Robotic staging surgery


Endometrial cancer is the most common female genital cancer in the developing world, with adenocarcinoma of the endometrium the most common type.

Approximately 75% of women with endometrial cancer are postmenopausal, and the most common symptom is abnormal vaginal bleeding. We could perform transvaginal ultrasound to estimate the thickness of endometrium, and endometrial biopsy for diagnosis. Standard management of endometrial cancer at diagnosis involves surgery, followed by chemotherapy with or without radiation therapy. For early stage primary endometrioid adenocarcinoma of the endometrium, laparoscopy and laparotomy are associated with similar rates of disease-free and overall survival and that laparoscopy is associated with reduced operative morbidity and shorter hospital stays. Robotic technique is also suitable for endometrial cancer treatment.



The goal of staging surgery is to treat and stage endometrial cancer. Compare with traditional laparoscopy and laparotomy surgery, robotic surgery showed less blood loss, length of postoperative hospitalization, and complications.
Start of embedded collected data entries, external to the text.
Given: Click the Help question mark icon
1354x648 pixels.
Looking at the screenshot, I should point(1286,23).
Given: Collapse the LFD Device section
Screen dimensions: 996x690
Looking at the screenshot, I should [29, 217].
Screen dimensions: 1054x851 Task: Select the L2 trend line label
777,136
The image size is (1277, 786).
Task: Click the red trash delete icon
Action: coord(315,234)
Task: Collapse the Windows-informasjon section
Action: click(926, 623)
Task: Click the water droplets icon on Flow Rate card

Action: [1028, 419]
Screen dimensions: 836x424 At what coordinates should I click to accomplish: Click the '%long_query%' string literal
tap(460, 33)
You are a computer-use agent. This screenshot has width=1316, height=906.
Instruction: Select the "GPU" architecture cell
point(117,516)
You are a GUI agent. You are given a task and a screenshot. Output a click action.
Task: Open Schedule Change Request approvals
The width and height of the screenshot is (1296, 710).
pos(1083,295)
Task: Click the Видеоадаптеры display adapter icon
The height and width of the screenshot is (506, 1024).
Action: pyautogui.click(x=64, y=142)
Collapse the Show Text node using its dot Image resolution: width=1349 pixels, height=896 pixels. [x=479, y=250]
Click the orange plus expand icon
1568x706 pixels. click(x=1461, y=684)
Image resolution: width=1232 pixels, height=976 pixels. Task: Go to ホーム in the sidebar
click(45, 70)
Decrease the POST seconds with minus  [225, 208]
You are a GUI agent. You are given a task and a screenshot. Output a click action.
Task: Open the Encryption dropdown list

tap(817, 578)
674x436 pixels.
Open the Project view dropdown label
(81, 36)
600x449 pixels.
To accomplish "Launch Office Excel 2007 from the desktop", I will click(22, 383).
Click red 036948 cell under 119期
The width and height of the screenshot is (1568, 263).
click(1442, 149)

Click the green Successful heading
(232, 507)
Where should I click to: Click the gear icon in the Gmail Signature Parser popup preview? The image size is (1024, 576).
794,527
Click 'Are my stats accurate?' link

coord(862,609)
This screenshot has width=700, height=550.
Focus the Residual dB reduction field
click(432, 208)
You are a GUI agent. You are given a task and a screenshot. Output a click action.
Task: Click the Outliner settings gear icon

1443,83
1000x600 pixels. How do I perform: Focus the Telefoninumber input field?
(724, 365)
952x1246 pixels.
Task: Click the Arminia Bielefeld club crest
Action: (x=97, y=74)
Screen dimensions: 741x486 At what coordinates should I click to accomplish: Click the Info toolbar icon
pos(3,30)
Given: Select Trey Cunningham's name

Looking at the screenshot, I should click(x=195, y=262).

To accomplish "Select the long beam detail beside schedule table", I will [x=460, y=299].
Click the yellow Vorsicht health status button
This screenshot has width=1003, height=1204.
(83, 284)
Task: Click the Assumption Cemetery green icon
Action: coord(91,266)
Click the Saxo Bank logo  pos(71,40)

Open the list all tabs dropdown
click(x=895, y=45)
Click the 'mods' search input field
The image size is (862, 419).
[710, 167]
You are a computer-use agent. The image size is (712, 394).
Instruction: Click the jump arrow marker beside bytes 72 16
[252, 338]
We perform the pelvic lymphadenectomy prior to the hysterectomy and the aortic node sampling after the hysterectomy. First, we injected fluorescence dye into cervix. Under the scopy, we open retroperitoneal space and identify anatomy. Later, lymphadenectomy is done, including distal common iliac nodes, the nodes surrounding the external iliac artery and vein and the obturator lymph nodes. Paraaortic lymph node is sampling later. Fluorescence dye make us identify lymph node more precisely. These lymph nodes are collected to tissue bag. Then, hysterectomy and bilateral salpingo-oophrectomy is performed. The specimen is removed from vagina, and we close vaginal cuff and surgical wound.



Risks & complication

  • Intraoperative complication: vessel injury, bladder/ ureter injury, bowel injury
  • Leg pain/ edema
  • Vaginal vault bleeding, infection, leakage
  • Infection: wound, urinary tract infection, pelvic abscess, peritonitis
  • Chyle ascites
  • Hematoma
  • Severe muscle strain


Estimated Cost

The procedure cost is about 700,000-750,000 NTD, prices are subject to change without prior notice; need to pay in accordance with the actual medical expenses.